Читать «Неизвестный Олег Даль. Между жизнью и смертью» онлайн - страница 78

Александр Геннадьевич Иванов

Причём это не являлось предметом эротических восторгов, тем более в этой аудитории — далёкой от каких-то сексуальных моментов. Это не бывало предметом обсуждений, и, кстати, для Олега не характерны были разговоры на такого рода темы, тем более с оттенком пошлости. Это был совершенно не его жанр. А здесь было такое впечатление, что он хочет нам показать произведение искусства, как если бы, допустим, это была редкая книга или какая-то ваза. И в одержимости, в потребности показать это, он провёл не меньше двух часов. Он таскал нас по этажам, по коридорам, по каким-то номерам, по буфетам — в поисках Ани. Когда мы её нашли, всё кончилось тем, что он попросил её поднять блузку (причём это было тоже в пределах абсолютной пристойности) и, как мастер, создавший что-то сам, с гордостью сказал:

— Вы видите?!

После чего мгновенно утратил к этому интерес. И дело даже не в Анином животе, как я понимаю. Не было бы его — возникло что-то ещё… Повод мог быть самым ничтожным — от невозможности находиться в статическом положении.

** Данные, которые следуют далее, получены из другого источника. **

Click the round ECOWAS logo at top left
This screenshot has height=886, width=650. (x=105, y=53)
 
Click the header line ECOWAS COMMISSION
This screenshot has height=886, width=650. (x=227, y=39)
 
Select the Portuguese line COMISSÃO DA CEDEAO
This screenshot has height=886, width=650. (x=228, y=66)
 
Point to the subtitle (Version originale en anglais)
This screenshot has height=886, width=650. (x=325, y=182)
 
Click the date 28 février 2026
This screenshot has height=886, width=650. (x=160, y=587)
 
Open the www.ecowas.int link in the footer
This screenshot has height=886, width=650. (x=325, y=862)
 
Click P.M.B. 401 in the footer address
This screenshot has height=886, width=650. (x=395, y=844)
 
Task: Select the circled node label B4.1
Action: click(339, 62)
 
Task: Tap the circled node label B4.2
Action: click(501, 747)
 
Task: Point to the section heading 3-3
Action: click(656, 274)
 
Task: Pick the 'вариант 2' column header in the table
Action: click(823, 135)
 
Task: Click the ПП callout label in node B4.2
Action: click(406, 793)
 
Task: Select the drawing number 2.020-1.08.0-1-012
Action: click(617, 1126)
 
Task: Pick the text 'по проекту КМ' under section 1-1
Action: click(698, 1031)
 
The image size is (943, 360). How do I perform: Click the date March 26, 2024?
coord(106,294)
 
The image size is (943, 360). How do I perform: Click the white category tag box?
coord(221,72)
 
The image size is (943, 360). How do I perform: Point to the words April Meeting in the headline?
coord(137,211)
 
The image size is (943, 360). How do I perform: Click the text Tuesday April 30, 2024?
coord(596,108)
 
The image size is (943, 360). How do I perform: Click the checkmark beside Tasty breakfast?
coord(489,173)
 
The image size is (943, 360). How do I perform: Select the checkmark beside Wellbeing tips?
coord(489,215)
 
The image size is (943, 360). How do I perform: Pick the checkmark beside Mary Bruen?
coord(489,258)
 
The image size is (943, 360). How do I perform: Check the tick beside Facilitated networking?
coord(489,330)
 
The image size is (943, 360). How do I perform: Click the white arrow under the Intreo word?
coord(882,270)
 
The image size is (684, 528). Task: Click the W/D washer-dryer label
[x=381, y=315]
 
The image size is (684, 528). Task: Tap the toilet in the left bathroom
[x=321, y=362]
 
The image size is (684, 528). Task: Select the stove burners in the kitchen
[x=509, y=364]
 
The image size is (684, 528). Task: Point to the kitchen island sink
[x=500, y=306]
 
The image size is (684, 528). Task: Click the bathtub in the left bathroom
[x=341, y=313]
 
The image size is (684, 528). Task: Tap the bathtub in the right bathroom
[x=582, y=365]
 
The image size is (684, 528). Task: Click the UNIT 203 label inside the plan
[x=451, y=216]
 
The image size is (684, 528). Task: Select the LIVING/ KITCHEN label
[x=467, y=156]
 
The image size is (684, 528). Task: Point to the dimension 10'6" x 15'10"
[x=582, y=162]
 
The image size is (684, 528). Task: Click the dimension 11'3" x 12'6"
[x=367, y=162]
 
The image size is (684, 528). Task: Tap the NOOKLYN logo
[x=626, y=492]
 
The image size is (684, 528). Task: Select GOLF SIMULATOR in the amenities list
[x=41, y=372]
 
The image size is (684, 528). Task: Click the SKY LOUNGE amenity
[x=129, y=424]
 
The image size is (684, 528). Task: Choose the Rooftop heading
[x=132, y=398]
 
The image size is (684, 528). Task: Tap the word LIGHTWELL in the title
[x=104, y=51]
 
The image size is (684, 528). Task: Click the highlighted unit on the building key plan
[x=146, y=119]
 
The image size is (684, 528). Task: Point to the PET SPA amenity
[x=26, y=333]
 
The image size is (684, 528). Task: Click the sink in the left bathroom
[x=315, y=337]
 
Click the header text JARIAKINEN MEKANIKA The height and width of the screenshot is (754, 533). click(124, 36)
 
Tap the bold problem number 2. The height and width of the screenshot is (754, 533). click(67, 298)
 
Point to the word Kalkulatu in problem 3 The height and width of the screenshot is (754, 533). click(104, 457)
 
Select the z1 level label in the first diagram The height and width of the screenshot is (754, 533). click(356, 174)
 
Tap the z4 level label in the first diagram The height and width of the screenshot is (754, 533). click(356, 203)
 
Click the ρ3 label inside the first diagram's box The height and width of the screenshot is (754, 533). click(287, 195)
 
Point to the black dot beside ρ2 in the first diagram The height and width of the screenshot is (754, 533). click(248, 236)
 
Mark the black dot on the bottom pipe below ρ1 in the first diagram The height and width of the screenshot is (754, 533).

У него не было потребности вести беседу, не было потребности в обмене какими-то проблемами или чем-то, что его бы терзало, а было нечто иррациональное, помимо его воли гонящее вперёд и вперёд. Поэтому все приезды «Современника» и периоды общения в моменты прихода Олега в дом обычно были связаны с тем, что мы или куда-то ехали, или кого-то привозили, или должны были куда-то из дома в дом его везти. Причём великого смысла в этой смене крыш и застолий не было. Это было не важно, но его какой-то «огонь сжирающий» бередил.

Вообще он был человеком очень жёстким. У меня создавалось такое ощущение, что ему были совершенно чужды какие-то сентиментальные моменты. Не могу сказать, что он был циником, что в моём восприятии вообще характерно для актёрских кругов, — отнюдь. И к откровенным беседам он склонен не был. Но вот в такого рода компаниях, когда это был некий конгломерат людей, с которыми он как бы состоял, ну, если не в дружеских, то в приятельских отношениях, потребности в беседах по проблемам, его волнующим и т. д., не было.

Единственный подобный разговор состоялся однажды. Не помню его сути, но запомнила его той интересностью, что Олег вообще говорил о чём-то. Это было, когда он только что сыграл шута в «Лире» и Козинцев только что закончил фильм, а мы его только что посмотрели. И так вышло, что Даль был в Ленинграде, и они с Лизой пришли к нам. И вот, на этапе, когда он уже был чуть-чуть нетрезв, но ещё не впал в состояние неистовства, этот короткий разговор произошёл. И впервые я поняла, что есть какие-то проблемы, которые его терзают, и вообще существует потребность иногда о чём-то говорить, но это было чрезвычайно коротко.

Ощущение его жёсткости, отсутствия потребности в человеческом общении особенно бросалось тогда в глаза. Как контраст. Это же был период шестидесятых годов — бесконечных кухонных застолий, суть которых сводилась к постоянным поискам смысла жизни, терзаниям тем, как всё происходит — так или не так? И, пожалуй, это было источником самой большой радости для всех нас, потому что мы все впервые друг для друга раскрылись.